本文抜粋 =>
%%
がんばれ説子さん。

愛車、ライラック号、いや玉虫号、いや松本コンティーダ… まあ何でもいいわ。
とにかく愛車は快調である。先日は寝屋川の成田山不動尊に交通安全祈祷に行った。
初めての訪問であったが。当山のドライブスルーハイテク寺社ぶりには舌を巻いた。
またロック調の祈祷には少々しびれた。XJAPANと見まごうばかりのドラムテクだ。
あまり書くとバチがあたりそうなのでいい加減にしておくが。道中も楽しかった。
とにかく、全く疲れない。いくらでも運転できる。また遠出したいな、と心新た。
そして道中大活躍したのが、初体験のカーナビゲーション・システムである。
元来私は地図オタク道路オタクであるがゆえ(どんなオタクだ)、ナビは使わんぞ!
俺の方が地図と道路を知ってるぞ!人間の尊厳! という矜持があるつもりだった。
ただ、「今ならカーナビを無料サービスします」、とのディーラーさんのヤケクソな
投げ売りにコロリと転んでしまった。使ってみると、これがなかなかに面白い。
その女性の声は一生懸命に説明し、尽くしてくれるので、愛おしくも思えてきた。
女性にこんなに優しくしてもらえる、というのは近年にない感覚であった。(こら)
その献身的説明ぶりに敬意を表し、「説子さん」と名づけることとした。
ただその特売でやって来た説子さんとの蜜月期は過ぎ、早くも倦怠期に入りつつある。
とにかく口うるさいのである。「今日も安全運転で行きましょう」と励ますや、
いきなり「ETCカードが挿入されていません!」と来る。うるさい。今日はいらんねん。
「この先渋滞しています」「車上狙い多発地域です」との注意も、どうしても、
じゃあ、どないせえちゅうねん、とツッコミたくなる。ナビ狙い犯罪が多いらしいが、
この説子さん、いざ盗まれる時には無言なんやな、と思うと笑い事ではないのだが
笑ってしまう。或いは「盗まないで下さい」とか「あれー盗まれるー」とか
叫ぶ機能がついているやもしれんが。(わけはない)
%%
データ =>
%%
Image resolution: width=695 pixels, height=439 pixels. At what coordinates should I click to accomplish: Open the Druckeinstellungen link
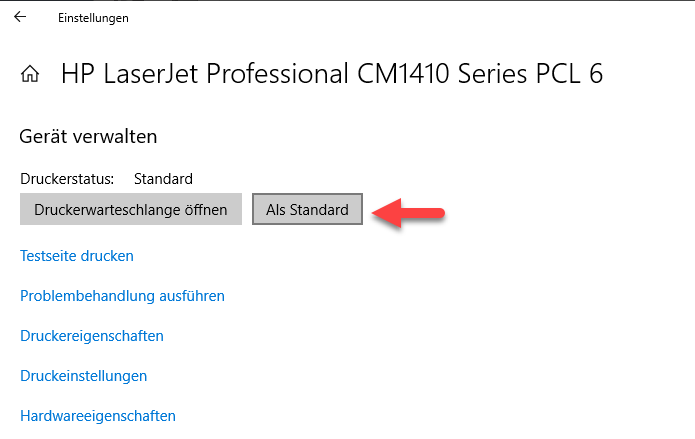pyautogui.click(x=84, y=376)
%%
課題 => 上にある本文抜粋のうち、「愛車、ライラック号」で始まる段落を、主な事実を残して短く書き直してください。

解答 => 愛車は快調で、先日は寝屋川の成田山不動尊へ交通安全祈祷に出かけた。初めて訪れたその寺のドライブスルー式のハイテクぶりに驚き、ロック調の祈祷にもしびれた。道中は楽しく、まったく疲れなかったので、また遠出したいと思っている。道中で活躍したのは、初めて使うカーナビである。地図と道路に詳しいという自負からナビは使わないつもりだったが、ディーラーの無料サービスに乗って付けてみると面白かった。献身的に説明してくれる女性の声は「説子さん」と名づけた。しかし蜜月期は早くも過ぎ、倦怠期に入りつつある。ETCカード未挿入の警告や、渋滞、車上狙い多発地域の注意が口うるさく感じられる。ナビ狙いの犯罪が多いらしいのに、盗まれる時には説子さんは無言なのだろうと思うと、笑ってしまう。